The 30-year-old, who worked as a consultant on a World Bank-funded project in Yemen, touched down at Villacoublay air base near Paris after being released late on Thursday.

Wearing a white top, blue cap and sunglasses, a beaming Prime spent several minutes embracing her loved ones and chatting in an apparently relaxed fashion with Hollande and other officials.

"I'm unbelievably happy. She's in good health but I don't have any further details," her father Jean-Noel told AFP after her news of her release.

Foreign Minister Laurent Fabius paid tribute to her "strength after all the difficulties she encountered."

Fabius also singled out the Omanis who "helped enormously" in securing her release.

"The freeing of Isabelle Prime shows once again that France never abandons one of its own," added Fabius, who spoke to Prime on Friday morning.

Isabelle was seized with her translator on February 24 as they were driving to work in the capital Sana'a.

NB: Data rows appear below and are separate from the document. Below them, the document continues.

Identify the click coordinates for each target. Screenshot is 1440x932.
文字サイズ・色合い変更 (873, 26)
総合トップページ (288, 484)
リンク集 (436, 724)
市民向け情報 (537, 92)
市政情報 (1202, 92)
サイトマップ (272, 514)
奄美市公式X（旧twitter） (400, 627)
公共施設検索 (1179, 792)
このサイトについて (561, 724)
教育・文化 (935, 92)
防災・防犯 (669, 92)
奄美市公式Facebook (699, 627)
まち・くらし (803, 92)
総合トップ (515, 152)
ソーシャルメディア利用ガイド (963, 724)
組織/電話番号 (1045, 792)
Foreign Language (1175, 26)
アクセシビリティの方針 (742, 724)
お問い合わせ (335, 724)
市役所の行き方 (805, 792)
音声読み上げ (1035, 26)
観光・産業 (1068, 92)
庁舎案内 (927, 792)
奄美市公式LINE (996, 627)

Her translator Sherine Makkaoui was freed in March.

There is no confirmation yet on the identity of her kidnappers.

- 'Every effort' -

According to the official ONA news agency in Oman, Prime arrived there early Friday from Yemen, before preparing to fly to Paris.

The Omani foreign ministry said efforts by the Gulf nation "in coordination with certain Yemeni parties" had helped track her down.

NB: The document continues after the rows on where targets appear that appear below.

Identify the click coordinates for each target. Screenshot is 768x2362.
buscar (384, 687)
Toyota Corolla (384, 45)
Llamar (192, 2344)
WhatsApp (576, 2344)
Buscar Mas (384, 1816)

The French presidency said France had made "every effort to achieve this happy outcome" and "expresses its gratitude to all those who worked on this solution, including the Sultan Qaboos Bin Said, Sultan of Oman".

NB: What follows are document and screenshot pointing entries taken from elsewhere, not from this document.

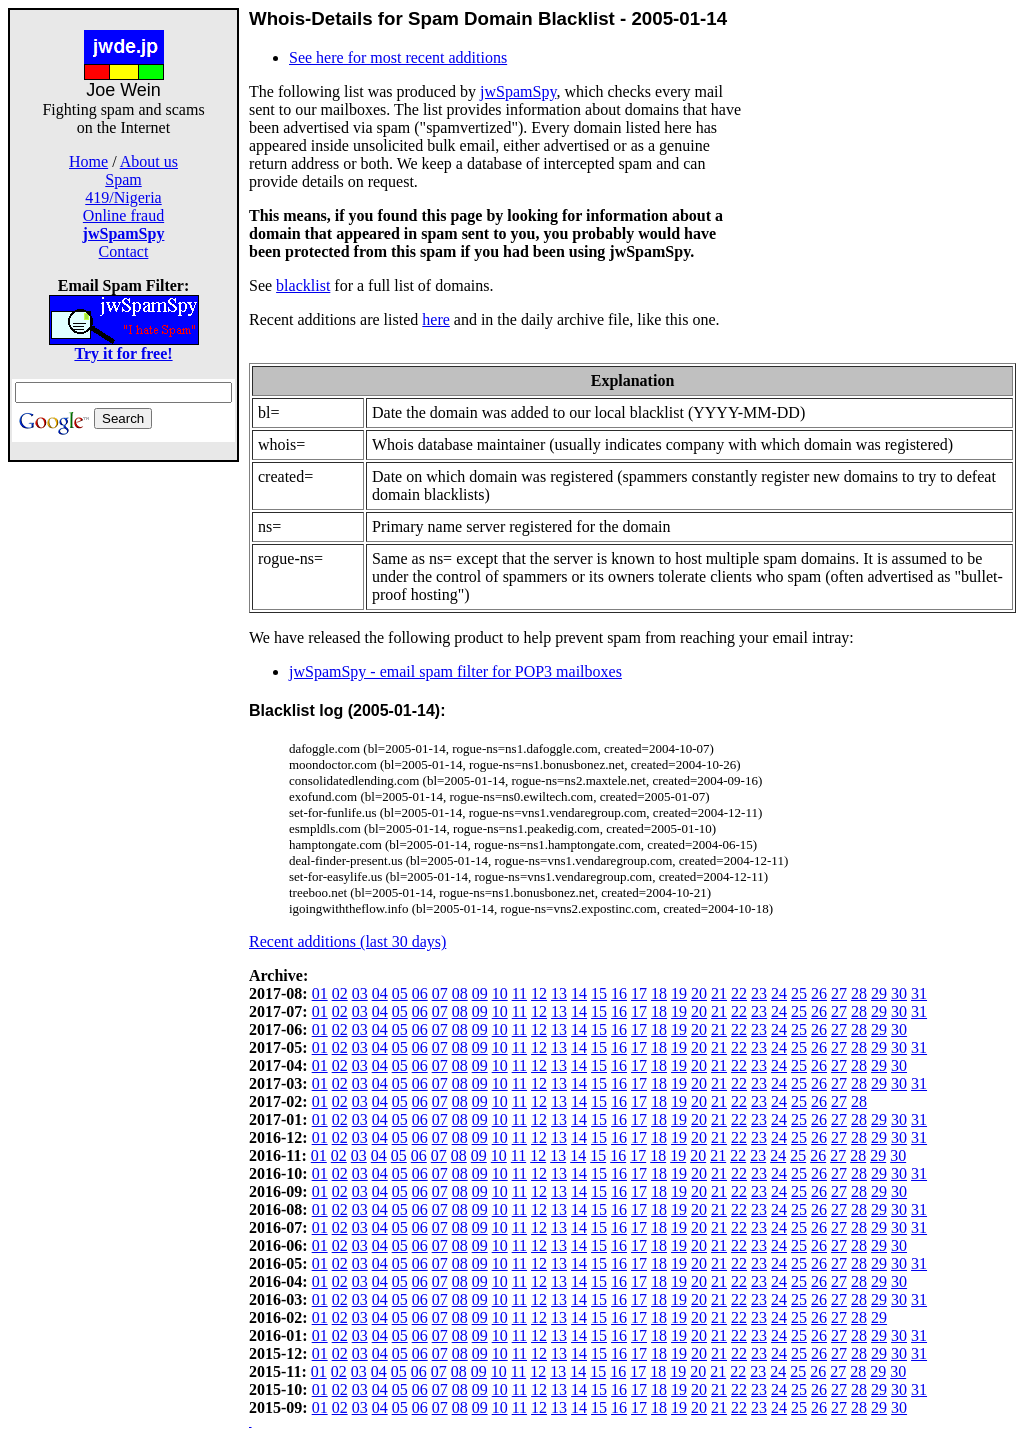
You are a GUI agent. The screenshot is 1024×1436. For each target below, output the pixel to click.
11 (519, 993)
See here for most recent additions (398, 57)
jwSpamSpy (518, 91)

Hollande "shares the joy of the family of Isabelle, who have demonstrated great courage and great responsibility during the long wait", the statement said.

"I ...congratulate all those who worked for her release," said Prime Minister Manuel Valls on Twitter.

Very secret

Prime, originally from the west of France, arrived in Yemen in 2013.

In June she appeared in a 21-second video posted on YouTube by her captors.

Seated on the ground and dressed in black, she appealed to the French and Yemeni presidents to secure her release.

A number of foreigners have been taken hostage in Yemen over the past 15 years, mostly by tribesmen as bargaining chips in negotiations with the government. Almost all have been freed unharmed.

But in December, US journalist Luke Somers and South African teacher Pierre Korkie died during a failed attempt by US commandos to rescue them from an Al-Qaeda hideout in southeastern Yemen.

The country has been riven by violence since a Saudi-led coalition launched air strikes against Huthi rebels earlier this year after they and troops loyal to ousted president Ali Abdullah Saleh seized the capital Sana'a.

The war in Yemen has killed nearly 4 000 people, half of them civilians, while 80% of the 21 million population needs aid and protection, the UN says.

Prior to Prime's release, the most recent French hostage to be freed was Serge Lazarevic in December last year, after he spent three years in the hands of Islamist militants in Mali.

At the time of his release, Lazarevic was the last of more than a dozen French citizens taken captive in recent years.